And let’s see what he we generate about that. And then, you know, if we don’t, why not? Did it? Did the message not come through? Was it not easy to access, should it have been delivered in a different format? What you know? That’s when the to me. That’s when the customer really then takes centre stage again is like, how can we help you discover that And over time that you, you, you grow together. But I think I think a sense of what will be the shared goals between you and your customer. You have to have some as well as an organization to be able to share them. So yeah.
Paul Blunden: that’s an interesting perspective. Do you think an organization can connect as you’ve described and also be customer-centric.
Tom Harle: yeah, I think so. I think I think if you need, I think you need to establish the terms of reference between you and the customer, and then I think so in, you know, in the sense of it’s great clothing of performance where? But there’s also, you know, a lot that that they’re frequently talking about. You know what they’re giving back. What are they? You know what they do is climate change and all these things.

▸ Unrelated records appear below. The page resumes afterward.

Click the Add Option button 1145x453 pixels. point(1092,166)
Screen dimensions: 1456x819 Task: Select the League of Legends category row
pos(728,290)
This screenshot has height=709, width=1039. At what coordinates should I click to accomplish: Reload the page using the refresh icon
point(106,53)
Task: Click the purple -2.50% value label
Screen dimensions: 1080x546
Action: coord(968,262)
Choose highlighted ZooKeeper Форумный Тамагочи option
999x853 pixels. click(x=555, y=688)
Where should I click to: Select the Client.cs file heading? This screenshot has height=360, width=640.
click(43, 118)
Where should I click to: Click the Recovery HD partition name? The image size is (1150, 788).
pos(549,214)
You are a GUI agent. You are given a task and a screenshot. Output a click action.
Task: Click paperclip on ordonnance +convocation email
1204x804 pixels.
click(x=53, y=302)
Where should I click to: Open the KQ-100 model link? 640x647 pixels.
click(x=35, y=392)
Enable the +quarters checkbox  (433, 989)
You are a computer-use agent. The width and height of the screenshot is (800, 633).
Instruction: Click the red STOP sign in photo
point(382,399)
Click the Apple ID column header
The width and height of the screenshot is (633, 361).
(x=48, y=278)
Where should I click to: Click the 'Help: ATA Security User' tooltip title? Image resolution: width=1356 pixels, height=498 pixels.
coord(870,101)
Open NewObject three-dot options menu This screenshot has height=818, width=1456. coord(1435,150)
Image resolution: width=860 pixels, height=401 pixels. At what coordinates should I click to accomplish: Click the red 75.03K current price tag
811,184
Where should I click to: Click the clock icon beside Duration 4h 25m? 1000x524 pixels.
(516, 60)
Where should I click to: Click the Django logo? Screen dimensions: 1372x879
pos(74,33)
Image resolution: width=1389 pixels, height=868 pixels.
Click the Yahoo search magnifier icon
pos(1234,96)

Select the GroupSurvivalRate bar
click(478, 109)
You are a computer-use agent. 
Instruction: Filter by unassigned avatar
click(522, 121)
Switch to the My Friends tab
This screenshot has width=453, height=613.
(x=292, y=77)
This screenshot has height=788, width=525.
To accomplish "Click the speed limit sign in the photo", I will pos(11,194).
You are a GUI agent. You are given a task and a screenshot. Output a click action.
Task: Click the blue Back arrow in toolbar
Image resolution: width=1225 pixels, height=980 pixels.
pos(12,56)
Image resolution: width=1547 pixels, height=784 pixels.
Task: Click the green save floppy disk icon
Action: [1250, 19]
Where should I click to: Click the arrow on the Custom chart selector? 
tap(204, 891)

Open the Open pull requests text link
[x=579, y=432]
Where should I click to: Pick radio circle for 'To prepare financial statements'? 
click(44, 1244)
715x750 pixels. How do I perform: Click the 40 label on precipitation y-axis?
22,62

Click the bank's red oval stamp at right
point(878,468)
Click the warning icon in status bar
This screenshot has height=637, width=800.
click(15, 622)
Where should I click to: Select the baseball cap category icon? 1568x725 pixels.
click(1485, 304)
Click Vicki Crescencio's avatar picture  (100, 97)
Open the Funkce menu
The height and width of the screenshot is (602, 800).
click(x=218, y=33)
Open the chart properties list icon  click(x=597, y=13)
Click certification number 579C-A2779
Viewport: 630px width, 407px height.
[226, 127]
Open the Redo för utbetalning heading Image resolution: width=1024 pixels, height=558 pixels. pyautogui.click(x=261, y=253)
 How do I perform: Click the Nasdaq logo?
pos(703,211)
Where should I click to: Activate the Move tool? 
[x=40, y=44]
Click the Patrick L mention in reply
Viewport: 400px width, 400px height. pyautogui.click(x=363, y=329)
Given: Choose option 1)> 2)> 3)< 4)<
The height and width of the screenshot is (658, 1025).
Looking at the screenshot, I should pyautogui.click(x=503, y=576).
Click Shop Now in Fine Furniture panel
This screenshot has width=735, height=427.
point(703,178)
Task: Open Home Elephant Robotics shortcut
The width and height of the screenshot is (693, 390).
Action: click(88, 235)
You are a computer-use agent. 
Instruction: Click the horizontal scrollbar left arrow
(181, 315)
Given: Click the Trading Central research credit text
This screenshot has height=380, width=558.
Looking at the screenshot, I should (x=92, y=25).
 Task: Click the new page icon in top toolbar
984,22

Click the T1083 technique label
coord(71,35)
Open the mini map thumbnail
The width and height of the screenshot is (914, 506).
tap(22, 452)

So there’s a whole the dialogue that it’s kind of been implied, I think, in in the kind of customer relationship between Patagonia and its and its customers, and then within that, obviously, then, you, you make the best versions of those products that you can by the customer, and you know the appropriately priced and easy to purchase and all that kind of stuff.
But I think you need to. Yeah, I’m going to keep referring to the whatever this kind of ecosystem is between you and the customer. You’re both in this this shared community of other brands, other like, you know, other moments in people’s lives. And how do you fit into that? You? You obviously need to understand that fully. So that’s customer centricity as well right, but I think you need to come with it yeah, I don’t think you have. No one just wants someone kind of following the customer saying, what can I get for you next? Right? You. You need to be a leader as a product creator and sort of to find some of those terms yourselves, otherwise people won’t get excited about you. I don’t think.
Paul Blunden: No, I think you’re on. It’s that sort of secret source thing, isn’t it? But I was one with start up. It’s the same, I guess, with every product. You still got to stand out and differentiate them.
Tom Harle: That’s not always going to come from the customer. In fact, not often. You’re going to come from the customer, I guess. I think. Yeah. And I think one of the there the challenges. You know, a lot of research work will go to where the customer is today. And you know, the more forward thinking organizations might already have a view on where the world is going, and be working towards a product that they think will be the exact right thing at some moment in the future. You know, they can see the kind of tectonic plate shifting and the saying, Okay, we want to be standing across them at that moment and be the right kind of bridge between these different trends and there can be some challenges in.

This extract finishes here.